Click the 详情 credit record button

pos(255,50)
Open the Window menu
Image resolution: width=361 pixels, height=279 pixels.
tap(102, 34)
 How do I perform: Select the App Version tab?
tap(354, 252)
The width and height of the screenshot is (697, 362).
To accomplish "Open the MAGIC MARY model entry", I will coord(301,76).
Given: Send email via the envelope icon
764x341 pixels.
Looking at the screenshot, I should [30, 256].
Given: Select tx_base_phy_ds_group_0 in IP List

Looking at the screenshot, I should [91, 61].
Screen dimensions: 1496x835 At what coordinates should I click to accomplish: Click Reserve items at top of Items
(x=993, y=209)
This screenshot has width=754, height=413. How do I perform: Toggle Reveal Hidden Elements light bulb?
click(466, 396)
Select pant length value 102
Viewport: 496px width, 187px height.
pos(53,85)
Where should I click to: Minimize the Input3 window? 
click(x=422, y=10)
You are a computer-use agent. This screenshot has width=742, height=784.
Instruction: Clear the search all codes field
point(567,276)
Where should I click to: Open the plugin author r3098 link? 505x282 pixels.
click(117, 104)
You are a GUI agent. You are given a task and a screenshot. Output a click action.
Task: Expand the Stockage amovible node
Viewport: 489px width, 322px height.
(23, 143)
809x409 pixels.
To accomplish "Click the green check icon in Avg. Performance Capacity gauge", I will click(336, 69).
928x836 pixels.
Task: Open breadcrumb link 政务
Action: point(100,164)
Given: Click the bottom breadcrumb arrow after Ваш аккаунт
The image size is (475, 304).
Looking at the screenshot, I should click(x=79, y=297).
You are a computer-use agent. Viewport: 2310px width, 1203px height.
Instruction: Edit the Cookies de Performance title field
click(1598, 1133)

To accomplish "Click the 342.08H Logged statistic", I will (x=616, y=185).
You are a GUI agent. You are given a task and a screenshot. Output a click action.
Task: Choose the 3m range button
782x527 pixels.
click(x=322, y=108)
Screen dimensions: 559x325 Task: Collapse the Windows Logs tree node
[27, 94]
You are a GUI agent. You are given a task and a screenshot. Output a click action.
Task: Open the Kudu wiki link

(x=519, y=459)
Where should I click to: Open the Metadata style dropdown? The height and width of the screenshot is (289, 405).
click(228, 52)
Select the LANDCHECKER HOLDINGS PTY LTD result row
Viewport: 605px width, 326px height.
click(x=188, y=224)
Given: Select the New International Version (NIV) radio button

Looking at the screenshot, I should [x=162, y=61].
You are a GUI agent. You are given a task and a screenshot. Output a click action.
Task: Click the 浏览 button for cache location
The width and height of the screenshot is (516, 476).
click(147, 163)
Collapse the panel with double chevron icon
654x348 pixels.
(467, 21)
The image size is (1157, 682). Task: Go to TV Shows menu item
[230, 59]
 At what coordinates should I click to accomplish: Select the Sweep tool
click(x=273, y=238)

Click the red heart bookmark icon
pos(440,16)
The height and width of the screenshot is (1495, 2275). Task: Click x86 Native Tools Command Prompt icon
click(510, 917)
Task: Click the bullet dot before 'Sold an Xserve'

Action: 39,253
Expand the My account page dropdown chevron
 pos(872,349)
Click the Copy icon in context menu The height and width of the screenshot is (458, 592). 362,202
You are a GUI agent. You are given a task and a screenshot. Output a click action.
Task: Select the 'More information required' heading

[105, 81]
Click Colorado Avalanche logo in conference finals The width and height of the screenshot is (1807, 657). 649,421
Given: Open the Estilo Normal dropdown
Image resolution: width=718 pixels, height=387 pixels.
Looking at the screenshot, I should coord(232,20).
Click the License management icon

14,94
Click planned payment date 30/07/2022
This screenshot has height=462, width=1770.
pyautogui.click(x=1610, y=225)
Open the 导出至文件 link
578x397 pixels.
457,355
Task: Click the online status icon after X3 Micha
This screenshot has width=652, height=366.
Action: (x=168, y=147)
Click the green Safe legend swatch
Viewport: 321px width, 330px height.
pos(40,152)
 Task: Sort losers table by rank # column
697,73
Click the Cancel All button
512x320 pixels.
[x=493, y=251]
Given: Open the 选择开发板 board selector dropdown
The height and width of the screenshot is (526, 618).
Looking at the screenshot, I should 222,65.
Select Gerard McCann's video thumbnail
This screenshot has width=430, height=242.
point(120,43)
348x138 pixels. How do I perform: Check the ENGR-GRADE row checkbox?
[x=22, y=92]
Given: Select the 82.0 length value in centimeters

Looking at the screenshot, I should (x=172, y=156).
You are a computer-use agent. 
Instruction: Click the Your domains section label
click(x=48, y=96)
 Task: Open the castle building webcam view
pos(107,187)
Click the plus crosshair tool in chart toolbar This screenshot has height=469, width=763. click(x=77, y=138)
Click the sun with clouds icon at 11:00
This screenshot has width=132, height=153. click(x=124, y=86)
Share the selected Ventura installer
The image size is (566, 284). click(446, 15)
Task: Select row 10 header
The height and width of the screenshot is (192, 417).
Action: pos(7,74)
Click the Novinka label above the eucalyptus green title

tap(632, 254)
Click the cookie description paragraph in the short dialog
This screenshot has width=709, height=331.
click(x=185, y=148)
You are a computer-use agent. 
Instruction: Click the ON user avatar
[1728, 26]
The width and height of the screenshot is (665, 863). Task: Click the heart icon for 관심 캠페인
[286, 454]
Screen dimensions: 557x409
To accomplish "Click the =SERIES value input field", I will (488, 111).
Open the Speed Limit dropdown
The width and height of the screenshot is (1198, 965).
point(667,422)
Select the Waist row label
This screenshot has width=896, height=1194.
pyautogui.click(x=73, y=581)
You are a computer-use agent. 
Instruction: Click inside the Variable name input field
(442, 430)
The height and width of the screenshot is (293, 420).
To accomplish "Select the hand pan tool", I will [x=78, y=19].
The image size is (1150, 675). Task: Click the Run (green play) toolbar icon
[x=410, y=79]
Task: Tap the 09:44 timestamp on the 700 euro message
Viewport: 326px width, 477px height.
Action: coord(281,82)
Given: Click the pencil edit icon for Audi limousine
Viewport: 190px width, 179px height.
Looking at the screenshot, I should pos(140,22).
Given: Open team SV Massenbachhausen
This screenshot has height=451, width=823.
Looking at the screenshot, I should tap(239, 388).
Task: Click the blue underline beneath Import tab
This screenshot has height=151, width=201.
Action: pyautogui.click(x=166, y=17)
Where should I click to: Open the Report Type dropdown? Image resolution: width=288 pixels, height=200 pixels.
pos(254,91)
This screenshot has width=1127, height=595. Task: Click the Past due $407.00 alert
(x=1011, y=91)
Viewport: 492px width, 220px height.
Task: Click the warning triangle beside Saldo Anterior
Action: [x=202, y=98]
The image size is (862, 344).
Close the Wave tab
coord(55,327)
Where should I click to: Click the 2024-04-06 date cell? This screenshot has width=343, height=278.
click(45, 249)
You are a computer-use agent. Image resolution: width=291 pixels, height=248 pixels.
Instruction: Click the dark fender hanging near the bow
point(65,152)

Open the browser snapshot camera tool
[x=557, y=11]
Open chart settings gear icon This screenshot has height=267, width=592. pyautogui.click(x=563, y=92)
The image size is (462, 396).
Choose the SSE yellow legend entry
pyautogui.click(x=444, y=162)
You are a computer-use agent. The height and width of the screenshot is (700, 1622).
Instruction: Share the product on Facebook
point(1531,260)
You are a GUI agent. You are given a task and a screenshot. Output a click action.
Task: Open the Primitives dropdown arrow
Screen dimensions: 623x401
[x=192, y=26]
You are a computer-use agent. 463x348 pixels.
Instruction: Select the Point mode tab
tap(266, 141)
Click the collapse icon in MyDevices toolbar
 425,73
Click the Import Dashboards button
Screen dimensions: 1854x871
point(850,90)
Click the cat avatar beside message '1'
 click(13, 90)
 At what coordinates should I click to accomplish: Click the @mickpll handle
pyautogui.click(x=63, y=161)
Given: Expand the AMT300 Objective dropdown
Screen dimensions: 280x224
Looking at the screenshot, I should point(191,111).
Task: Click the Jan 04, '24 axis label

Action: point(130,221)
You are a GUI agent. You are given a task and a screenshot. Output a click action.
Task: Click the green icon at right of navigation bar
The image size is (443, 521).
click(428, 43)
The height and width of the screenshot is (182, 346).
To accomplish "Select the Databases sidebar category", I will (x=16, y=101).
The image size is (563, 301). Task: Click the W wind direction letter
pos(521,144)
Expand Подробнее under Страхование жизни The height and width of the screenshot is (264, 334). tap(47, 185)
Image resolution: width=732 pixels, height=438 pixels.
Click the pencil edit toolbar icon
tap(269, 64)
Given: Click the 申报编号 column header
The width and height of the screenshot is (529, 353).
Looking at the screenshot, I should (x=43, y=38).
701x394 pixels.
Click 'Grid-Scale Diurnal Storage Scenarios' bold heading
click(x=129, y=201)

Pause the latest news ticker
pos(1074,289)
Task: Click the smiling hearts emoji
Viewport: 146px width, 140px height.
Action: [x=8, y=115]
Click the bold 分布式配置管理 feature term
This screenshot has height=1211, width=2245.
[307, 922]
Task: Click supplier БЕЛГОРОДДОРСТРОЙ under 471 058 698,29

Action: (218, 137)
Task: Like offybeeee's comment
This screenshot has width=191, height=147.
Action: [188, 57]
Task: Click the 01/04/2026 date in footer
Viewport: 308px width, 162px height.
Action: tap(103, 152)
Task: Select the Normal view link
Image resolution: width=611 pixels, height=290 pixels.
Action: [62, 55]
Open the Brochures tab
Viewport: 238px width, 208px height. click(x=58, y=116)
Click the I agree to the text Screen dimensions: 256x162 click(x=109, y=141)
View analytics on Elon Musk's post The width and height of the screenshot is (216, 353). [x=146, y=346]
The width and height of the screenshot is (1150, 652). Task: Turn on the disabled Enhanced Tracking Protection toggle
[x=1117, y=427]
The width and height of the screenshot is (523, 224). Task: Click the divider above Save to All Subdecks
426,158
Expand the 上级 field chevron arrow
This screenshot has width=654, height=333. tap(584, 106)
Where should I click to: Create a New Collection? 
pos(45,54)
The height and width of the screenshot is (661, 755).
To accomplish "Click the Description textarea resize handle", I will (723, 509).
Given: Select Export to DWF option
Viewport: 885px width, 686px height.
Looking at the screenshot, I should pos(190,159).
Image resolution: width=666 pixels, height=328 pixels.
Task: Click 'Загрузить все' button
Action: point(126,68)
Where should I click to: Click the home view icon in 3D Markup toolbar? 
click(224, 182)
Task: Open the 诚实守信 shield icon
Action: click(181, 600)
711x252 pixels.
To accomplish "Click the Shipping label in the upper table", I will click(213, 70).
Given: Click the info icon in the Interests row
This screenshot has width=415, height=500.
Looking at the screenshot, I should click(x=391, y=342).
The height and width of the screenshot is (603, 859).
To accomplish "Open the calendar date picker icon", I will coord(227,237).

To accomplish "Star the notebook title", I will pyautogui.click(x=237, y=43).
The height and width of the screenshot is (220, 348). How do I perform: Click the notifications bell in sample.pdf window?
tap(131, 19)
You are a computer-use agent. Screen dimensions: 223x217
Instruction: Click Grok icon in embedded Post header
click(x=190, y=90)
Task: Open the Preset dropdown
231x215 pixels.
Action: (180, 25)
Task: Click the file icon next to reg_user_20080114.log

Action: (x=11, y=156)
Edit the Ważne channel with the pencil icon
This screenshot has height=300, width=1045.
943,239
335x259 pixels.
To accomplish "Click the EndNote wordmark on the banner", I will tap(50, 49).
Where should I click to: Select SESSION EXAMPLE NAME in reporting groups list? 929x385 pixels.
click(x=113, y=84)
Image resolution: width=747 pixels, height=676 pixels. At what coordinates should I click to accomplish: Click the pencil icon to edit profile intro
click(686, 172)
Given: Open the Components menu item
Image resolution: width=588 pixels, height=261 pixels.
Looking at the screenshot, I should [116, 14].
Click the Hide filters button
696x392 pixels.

+++

_Exercise goal_.
For this exercise, please output exactly the lines above starting at the line with "Image resolution: width=611" and ending at the line with "Click the I agree", ends included.

_Answer section_.
Image resolution: width=611 pixels, height=290 pixels.
Action: [62, 55]
Open the Brochures tab
Viewport: 238px width, 208px height. click(x=58, y=116)
Click the I agree to the text Screen dimensions: 256x162 click(x=109, y=141)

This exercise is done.